So yeah today is one of those crazy days, where life is just pulling you down. So its valentines day and my gf was supposed to get in today. Well higher powers (snowstorms prevented that)
Then also I m tryin to do a lot of things right now for baseball and everything seems to go wrong. I m just sick and tired.
Work. I m not even working right now. i lack motivation, drive and spirit.
I m in this state of mind again i thought i could never fall back too.
just everything upsets me.
So yes i should change something. just dont know what.
Friends. I barely see anybody theses days. what happened to me? I used to be the one around lots and lots of people. its not that i didnt have the chance to. Actually people keep askin me for appointments and i just dont get back to them.

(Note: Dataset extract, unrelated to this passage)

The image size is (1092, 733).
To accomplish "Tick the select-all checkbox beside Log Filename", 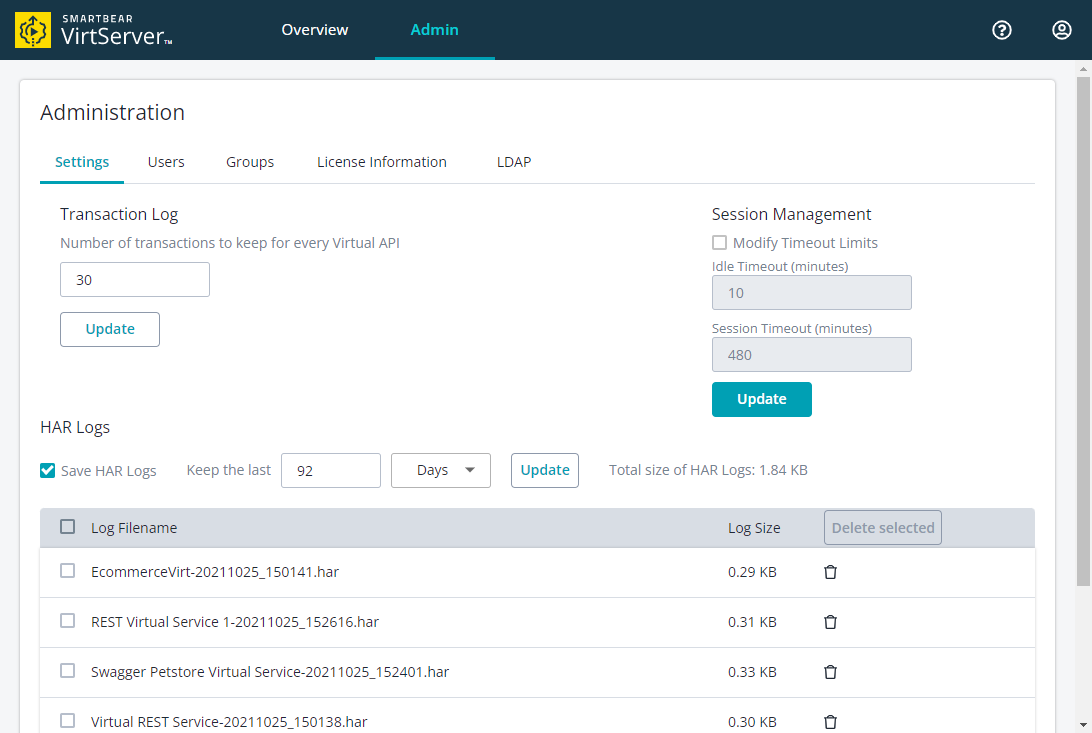I will coord(68,527).
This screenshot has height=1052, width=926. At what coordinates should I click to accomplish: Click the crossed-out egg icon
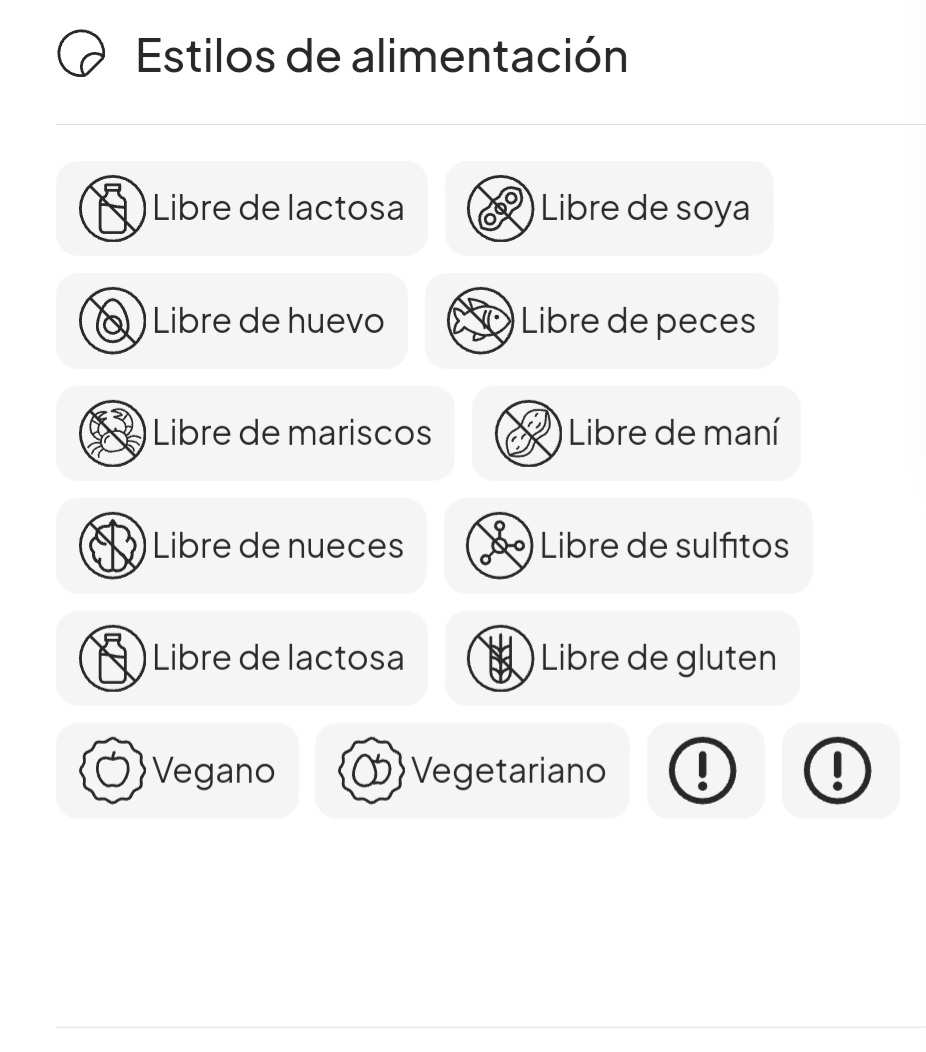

i even dissappoint a lot of them cause i dont keep my promise of giving them a call or stuff. I just lack motivation for that too. if people wouldnt keep pushing me to go out i probably wouldnt at all.
I m still waiting on my prof to correct my papers and slowly time is running out, cause i have to hand them in by the 29th, which yes it is in 2 weeks. so i talked to him 2 day ago and they still werent done.
weight, i weigh as much as i have never in my life before...aaaaaahhhhhh
injuries. i m in severe pain all the time. Recently my heart started hurting too. I dont know if its a serious of heart attacks or something, but its really like someone is jumping on my chest all the time. It feels like its harder to breath and like i have to throw up.
Work outlook for the future... None....awesome right.
Well see i m back to my old self, the one i didnt like at all. I m gonna become a lazy bum without a job and without a future.
yes i ll be 27 soon, still not graduated, still living at home, without a job and without any perspective, isnt that what you re living for?
all the efforts you put into life, it seems like all the ones i made were wasted.
I m cleaning up my room and all those memories come back and i m throwing stuff out, normally a sign of me letting go, but then again maybe its also throwing away my identity. I m trying to sell of some stuff. even my dad is suprised i m trying to sell those things, but i guess its time, time to become an ....hm..... become an adult? no thats not really it. i dont even know what i should become. I m just upset all the time. and lately I ve even stopped pretending im good. Well for most part i still do it. but more often than before i just let my guard down cause its too much of an effort to keep blocking things out.
I m upset, disappointed and devastated these days. I ve lost my hope and desire. My drive an maybe even my joy. And then I should be happy about all I have instead of whinning whats going wrong.
At least I ll get to see my gf, well hopefully. Actually she is supposed to be leaving Toronto, the place i wanna move to in 15 minutes. and i really hope she can make it, cause i think i could really need a lift of my spirits.
anyways...sorry for this rant...its probably one of the saddest blogs ever, but i just had to write what i m feeling right now.